Всю неделю сидя на супе и хлебе, лишая себя кино и выпивки, он думал о себе как никогда серьезно, но ничего подходящего не приходило в голову.

- Краска. Искусство. Живопись... - бормотал, валясь на матрас. Искусство не переделывает жизни. Во всяком случае, не обязано. А если и переделывает, то само не марается. Картина от того, что она висит в Третьяковской галерее или лежит в темной кладовке, не становится ни хуже, ни лучше. Да, искусству торопиться некуда. А вот мне... - вздыхал он и сплевывал прямо на пол.

От тоненьких дешевых коротких сигарет (он снова начал курить) пробирал кашель.

- Художник сидит себе и мажет, или писатель сидит себе и пишет, и дела им нету до подлости, карьеризма и вообще всего... Пишут себе и свободны. А мне как? В аспирантуру - дерьмо, не в аспирантуру, скажем, к абрикосочнику, опять - дерьмо. Компромисс - не в аспирантуру и не к абрикосочнику, а так, ни то, ни се, кормиться при редакциях черной работой и писать для лучшего времени? Но при лучшем времени на чёрта это все нужно? А сегодня кому покажешь? Лешке? Зачем оно ему?

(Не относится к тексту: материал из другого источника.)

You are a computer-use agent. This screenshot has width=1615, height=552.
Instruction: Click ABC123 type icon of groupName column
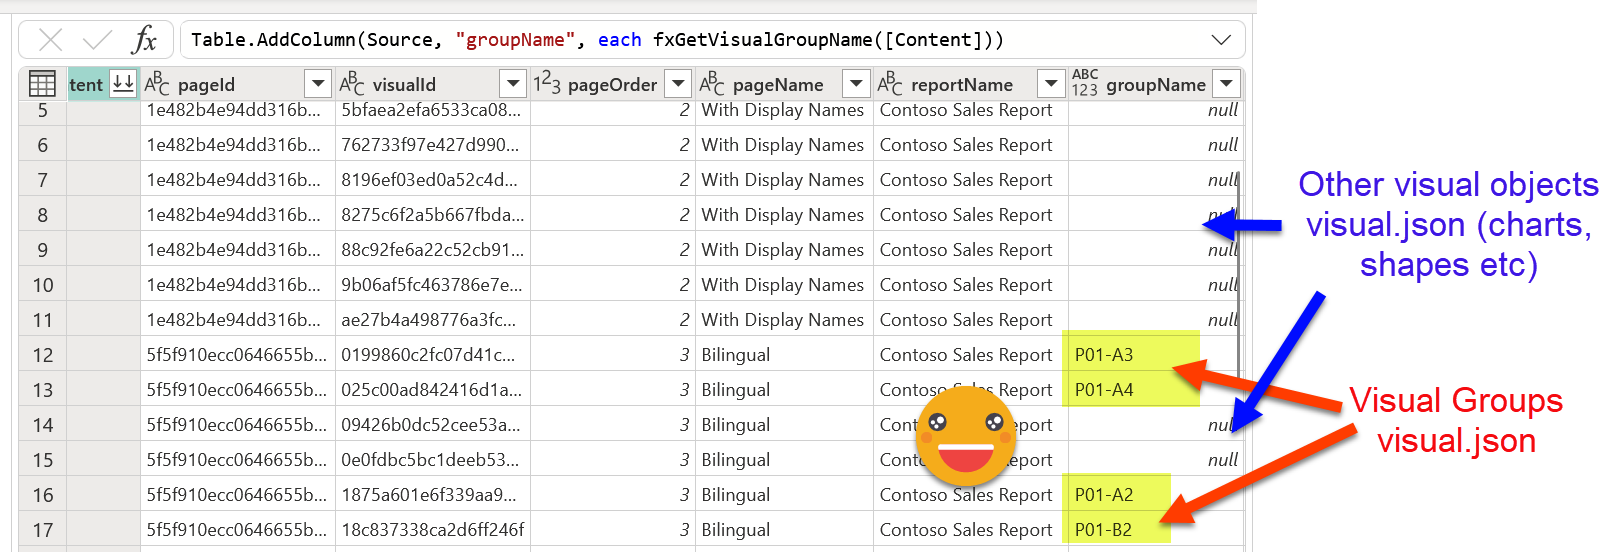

Марьяне? Так она и без меня все это знает. Инге?.. - но об Инге ему разговаривать даже с самим собой не хотелось.

- Да и как-то нехорошо своим показывать, а чужим нет. Вроде ты, как Господь Бог или кто там еще, Ной кажется, делишь всех на чистых и нечистых. И выходит, что если хочешь печататься, то напихивай туда такого, во что не веришь, но что им, которые печатают, необходимо. А не печататься - опять несправедливость, потому что начинаешь делить людей на тех, кому доверяешь, а кому - нет. А как иначе? Ведь пропала половина "фурштадтского солдата" и еще неясно - на сортир извели или Зубихину оттащили. Или я просто перетрусил и оттого сон приснился?

- Нет, все безнравственно, - переворачивался на тахте, находя оправдание ничегонеделанью, грязному полу, немытому телу и давно не стиранному белью. - Любое действие безнравственно, а нравственно только... - тут он не находил слова, потому что был еще слишком молод и не хотел думать о смерти. Его интересовала жизнь, а она явно не ладилась.

- Если хочешь сделать что-нибудь толковое, то надо вымазаться. Если хочешь подмешать другим сделать что-то подлое, то тоже надо вымазаться. Чтобы мешать, надо сотрудничать, то есть делать вид, что ты им помогаешь, что им свой. А чтобы протолкнуть что-то хорошее, тоже надо делать вид, что ты опять же ихний и что именно для их же пользы стараешься.